I can't see how the unified memory architecture itself would have any impact on the single core CPU benchmark. Best I can tell, the benchmarks are based on external libraries (not Apple's APIs) and aren't making use of the coprocessors. There's a separate Geekbench Compute Workload that would exercise the GPU and the rest of the system.

From what I can tell, the 50% performance advantage the Firestorm core has over the i9 and Xeon is mostly due to the CPU itself.

cmaier · Dec 2, 2020

Analog Kid said:
Yeah, that's why the first time I tried to explain it, I referred to it as "in package memory"-- but the distinction seemed lost on the audience. Being in package, I believe, would have only a minor impact on the tight loops and minimal data sets in the benchmarks I referenced. Based on the Geekbench reference data from the i5-6400, there are too few misses to make that kind of difference. The i9 and Xeon have significantly more cache than the i5-6400, so would suffer even fewer misses.

I can't see how the unified memory architecture itself would have any impact on the single core CPU benchmark. Best I can tell, the benchmarks are based on external libraries (not Apple's APIs) and aren't making use of the coprocessors. There's a separate Geekbench Compute Workload that would exercise the GPU and the rest of the system.

From what I can tell, the 50% performance advantage the Firestorm core has over the i9 and Xeon is mostly due to the CPU itself.

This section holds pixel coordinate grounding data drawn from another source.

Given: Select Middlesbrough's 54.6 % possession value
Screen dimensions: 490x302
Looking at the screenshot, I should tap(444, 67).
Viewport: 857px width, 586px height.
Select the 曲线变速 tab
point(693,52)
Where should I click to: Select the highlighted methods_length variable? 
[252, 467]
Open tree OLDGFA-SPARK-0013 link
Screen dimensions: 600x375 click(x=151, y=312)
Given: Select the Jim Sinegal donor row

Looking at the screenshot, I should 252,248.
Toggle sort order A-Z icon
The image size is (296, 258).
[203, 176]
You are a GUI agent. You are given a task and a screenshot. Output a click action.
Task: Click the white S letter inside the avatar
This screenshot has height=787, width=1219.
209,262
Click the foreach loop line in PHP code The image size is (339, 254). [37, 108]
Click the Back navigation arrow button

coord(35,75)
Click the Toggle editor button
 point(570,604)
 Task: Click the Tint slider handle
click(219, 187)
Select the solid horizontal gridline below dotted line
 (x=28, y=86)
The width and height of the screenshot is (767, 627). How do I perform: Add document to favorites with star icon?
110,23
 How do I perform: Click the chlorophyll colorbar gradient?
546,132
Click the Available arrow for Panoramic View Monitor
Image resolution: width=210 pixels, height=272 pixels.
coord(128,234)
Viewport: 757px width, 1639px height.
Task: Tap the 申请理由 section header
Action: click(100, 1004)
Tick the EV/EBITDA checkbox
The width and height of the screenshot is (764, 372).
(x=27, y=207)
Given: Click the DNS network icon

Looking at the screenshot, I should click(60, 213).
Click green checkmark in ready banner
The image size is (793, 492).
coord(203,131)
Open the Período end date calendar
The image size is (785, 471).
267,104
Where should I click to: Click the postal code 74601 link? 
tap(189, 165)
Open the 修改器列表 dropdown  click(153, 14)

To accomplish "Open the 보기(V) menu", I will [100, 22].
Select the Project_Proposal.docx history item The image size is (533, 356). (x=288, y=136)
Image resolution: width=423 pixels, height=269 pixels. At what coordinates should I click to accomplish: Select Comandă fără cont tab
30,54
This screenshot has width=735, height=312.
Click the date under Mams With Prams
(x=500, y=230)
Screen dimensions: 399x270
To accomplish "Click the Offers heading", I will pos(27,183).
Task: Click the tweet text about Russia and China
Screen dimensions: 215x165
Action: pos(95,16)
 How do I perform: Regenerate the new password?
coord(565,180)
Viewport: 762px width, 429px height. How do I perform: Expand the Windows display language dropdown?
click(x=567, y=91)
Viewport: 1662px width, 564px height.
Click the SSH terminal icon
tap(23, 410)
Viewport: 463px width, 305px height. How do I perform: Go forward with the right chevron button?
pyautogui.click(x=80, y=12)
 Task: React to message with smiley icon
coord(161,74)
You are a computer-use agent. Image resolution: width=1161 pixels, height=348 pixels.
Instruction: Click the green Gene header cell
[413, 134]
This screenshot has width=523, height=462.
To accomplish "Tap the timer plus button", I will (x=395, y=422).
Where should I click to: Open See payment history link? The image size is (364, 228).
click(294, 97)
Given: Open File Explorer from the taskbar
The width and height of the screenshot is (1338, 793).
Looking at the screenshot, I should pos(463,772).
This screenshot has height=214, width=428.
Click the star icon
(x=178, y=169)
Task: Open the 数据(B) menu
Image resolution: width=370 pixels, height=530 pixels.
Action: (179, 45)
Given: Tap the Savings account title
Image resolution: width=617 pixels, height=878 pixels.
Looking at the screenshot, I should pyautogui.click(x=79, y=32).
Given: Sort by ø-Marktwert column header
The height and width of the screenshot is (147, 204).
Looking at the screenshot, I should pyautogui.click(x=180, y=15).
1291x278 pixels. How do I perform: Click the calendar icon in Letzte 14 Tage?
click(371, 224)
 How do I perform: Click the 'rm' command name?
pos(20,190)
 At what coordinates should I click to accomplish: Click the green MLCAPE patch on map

Seems likely. If, as reported, it can issue ~8 instructions per cycle at peak, and given the relatively short pipeline and low branch prediction miss penalty, you can get much of that 50% right there.

theorist9 · Dec 2, 2020

Analog Kid said:
Yeah, that's why the first time I tried to explain it, I referred to it as "in package memory"-- but the distinction seemed lost on the audience. Being in package, I believe, would have only a minor impact on the tight loops and minimal data sets in the benchmarks I referenced. Based on the Geekbench reference data from the i5-6400, there are too few misses to make that kind of difference. The i9 and Xeon have significantly more cache than the i5-6400, so would suffer even fewer misses.

I can't see how the unified memory architecture itself would have any impact on the single core CPU benchmark. Best I can tell, the benchmarks are based on external libraries (not Apple's APIs) and aren't making use of the coprocessors. There's a separate Geekbench Compute Workload that would exercise the GPU and the rest of the system.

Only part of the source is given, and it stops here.